Gadgets providing this kind of data source need to define an event struct with the fields they provide:

struct event {
// all fields here
};

Tracers are marked by using the GADGET_TRACER() macro. It accepts the following parameters:

GADGET_TRACER(name, mapname, structname);
  • name: Name of the data source
  • mapname: Name of the perf ring buffer of BPF ring buffer used by the program
  • structname: Name of the structure defining the gadget's event

Examples of Gadgets that use this kind of data sources are trace_open, trace_exec, etc.

Map Iterators

Map Iterators are used to report statistics like number of files being opened, bytes going through a network connection, etc.

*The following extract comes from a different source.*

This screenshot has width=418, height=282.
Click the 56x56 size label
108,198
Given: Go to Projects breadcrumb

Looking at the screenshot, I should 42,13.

The information is saved by the Gadget on hash maps where it's then read by Inspektor Gadget.

Gadgets need to define the fields for the key and value and a hash map used to store the information:

struct key {
// fields in key
};

struct value {
// fields in value
};

struct {
__uint(type, BPF_MAP_TYPE_HASH);
__uint(max_entries, MAX_ENTRIES);
__type(key, struct key);
__type(value, struct value);
} stats SEC(".maps");

and then mark the data source with the GADGET_MAPITER() macro:

GADGET_MAPITER(name, mapname)
  • name: Name of the data source
  • mapname: Name of the hash map used to store the data

Currently, Map Iterator data sources only support iterating over maps of type BPF_MAP_TYPE_HASH with keys and values of type struct.

top_file is an example of a gadget using this data source.